YALE UNIVERSITY
DEPARTMENT OF COMPUTER SCIENCE

 CPSC 223b: Data Structures and Programming TechniquesHandout #15
Professor M. J. Fischer  April 8, 2007



 

Problem Set 8

Due before midnight on Tuesday, April 17, 2007.

1 Symbol Tables and Heaps

Symbol tables and heaps are both generally useful data structures. A fairly general implementation of a symbol table and a heap were presented in class demos 16.1_symtab and 18.1_heap, respectively. Slightly cleaned up versions of this code have been placed in the course directory

/c/cs223/assignments/ps8

Unfortunately, these implementations both lack the ability to delete arbitrary elements from their data structures, which tends to limit their usefulness. Deletion is often needed in applications (and will be needed for Problem Set 9, which will use these data structures). This assignment is to add that missing functionality to both data structures.

2 Deletion from a Symbol Table

You should add the following prototype to the interface symtab.h:

  bool delete_symtab( symtab table, void⋆ value );

and a corresponding implementation of delete_symtab() to the code file symtab.c. If value is not present in symtab, delete_symtab() should simply return false. Otherwise, it should remove value from symtab, free value using the domain-specific free_element() function, and return true. A function pointer to free_element() is placed in the element descriptor that is passed to new_symtab() when the symbol table is first created. (See the code for further information about how this is actually done.)

3 Deletion from a Heap

You should add the following prototype to the interface heap.h:

  void⋆ delete_heap( heap h, int slot );

and a corresponding implementation of delete_heap() to the code file heap.c. Here, slot is an integer giving the node number (array index in the heap) that contains the element to be deleted. Recall that the root of the tree is slot 1, and slot 0 is unused. If slot is not present in the heap, delete_heap() should simply return NULL. Otherwise, it should remove and return the value contained in the specified slot.
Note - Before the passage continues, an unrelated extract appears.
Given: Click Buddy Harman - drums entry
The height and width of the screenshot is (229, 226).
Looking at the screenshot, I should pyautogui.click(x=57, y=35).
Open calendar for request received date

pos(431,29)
The value returned should not be freed.

3.1 Managing slot numbers

A natural question is, “How is the client supposed to know what slot an element is in that it wants to delete from the heap?” The answer is that the heap will notify the client about each element’s location in the heap when the element is first inserted into the heap, whenever its location changes, and when it is finally deleted from the heap.

The way the heap notifies the client is through a call-back function of type notify_fn. You should add the following type definition to heap.h:

  typedef void (⋆notify_fn) (void⋆ value, int slot);

You should also modify the prototype for new_heap to take a second function argument as follows:

  heap new_heap( comp_fn comp, notify_fn notify);

This function pointer is stored in the heap data structure in a new field notify. Whenever any heap operation moves an element value it will call notify( value, newslot ), where newslot is the new location of the element. When value is removed from the heap, notify is called with the new slot set to -1 (to mean “not in heap”).

It’s up to the client to keep track of the location information provided by notify() if it wants to be able to later delete specific elements. The most convenient way to manage this is to store the current location of each element into the element record itself. We do this by defining notify(value, newslot) to simply store newslot into the appropriate field of value.

3.2 Removing elements from the middle of a heap

An algorithm for deleting an element from the middle of a heap was presented in class. First, the element to be deleted is removed from the heap, leaving a hole. Next, the hole is moved up to the root by sliding each element down a level that lies on the path between the hole and the root. Now that the hole is at the root, the deletion is completed using the method already implemented by delete_min(), i.e., the last node in the heap is deleted and the element residing there is reinserted into the heap by starting at the root and moving the hole down until it reaches a place where that element can be inserted. In order to preserve the heap property, one always walks toward the smaller of the two sons.

This method can be improved still further. Rather than move the hole all the way up to the root and then back down, we’re smarter about which way to move. Let x be the element being deleted, and let v be the element in the last node of the heap. As before, we delete the last node of the heap and place the hole at the slot originally containing x, but now we compare v with x in order to decide what to do next. If v is larger than x, we walk down directly from the hole and reinsert v into the queue, just as delete_min() already does when the hole is at the root. On the other hand, if v is smaller than x, we insert it into the path from the hole to the root, just as insert_heap() already does when inserting a new element into the heap. You’ll notice that I have separated out the hole-moving code into two local functions move_up and move_down in the implementation file heap.c.

A couple of examples should help make this clear. Figure 1 shows a heap.


PIC

Figure 1: A heap.


Figure 2 illustrates the process of deleting node 14. First 14 is removed, becoming a hole, and 6 is removed from the bottom right leaf. Since 6 is smaller than 14, the hole is moved up a level by by moving 9 down. The node just vacated is then filled with 6.


PICPIC

Figure 2: Deleting node 14.


Figure 3 illustrates the process of deleting node 3. Since 6 is larger than 3, the hole must move down.


PICPIC

Figure 3: Deleting node 3.


4 Assignment

Implement and test the extended symtab and heap data structures, modify the given test programs to allow the new deletion operations to be exercised, and write some additional test programs and/or test data sets to thoroughly test the data structures.

5 Deliverables

You should submit complete source code and a Makefile for your modules. You should also submit your test programs and data sets.